Exercise directions
Below are entries; copy exactly the lines from the one with "Task: Open Change Parameters fx tool" through the one with "The height and", both included, and leave out the rest.

Provided data
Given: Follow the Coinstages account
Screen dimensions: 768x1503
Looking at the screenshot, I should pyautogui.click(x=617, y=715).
==
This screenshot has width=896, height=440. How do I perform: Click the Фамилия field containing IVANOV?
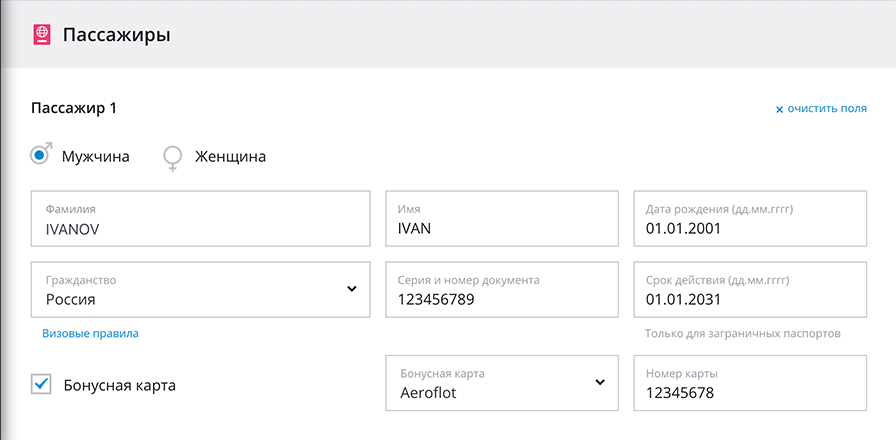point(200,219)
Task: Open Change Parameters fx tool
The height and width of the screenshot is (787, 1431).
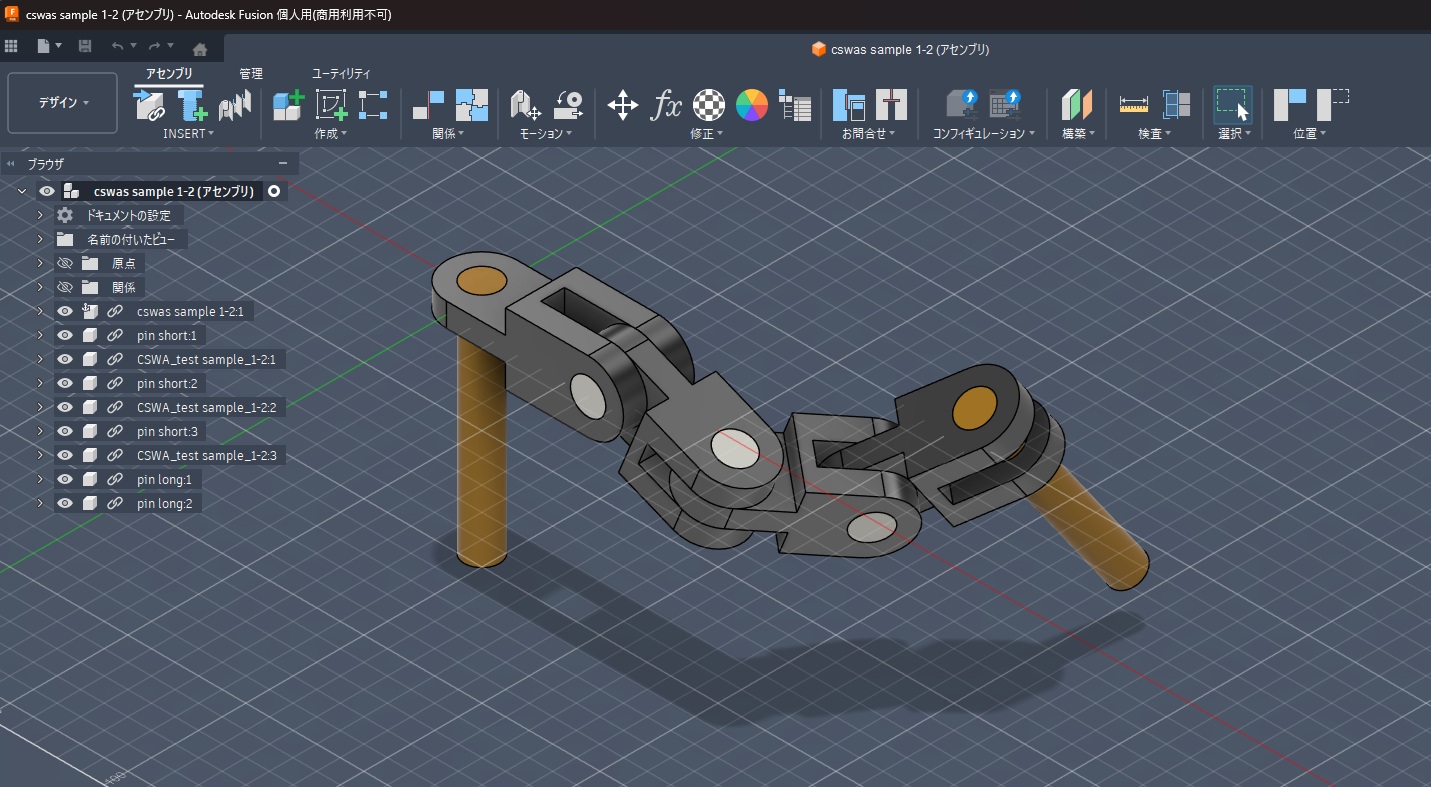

Reply to the task
Task: Open Change Parameters fx tool
The height and width of the screenshot is (787, 1431).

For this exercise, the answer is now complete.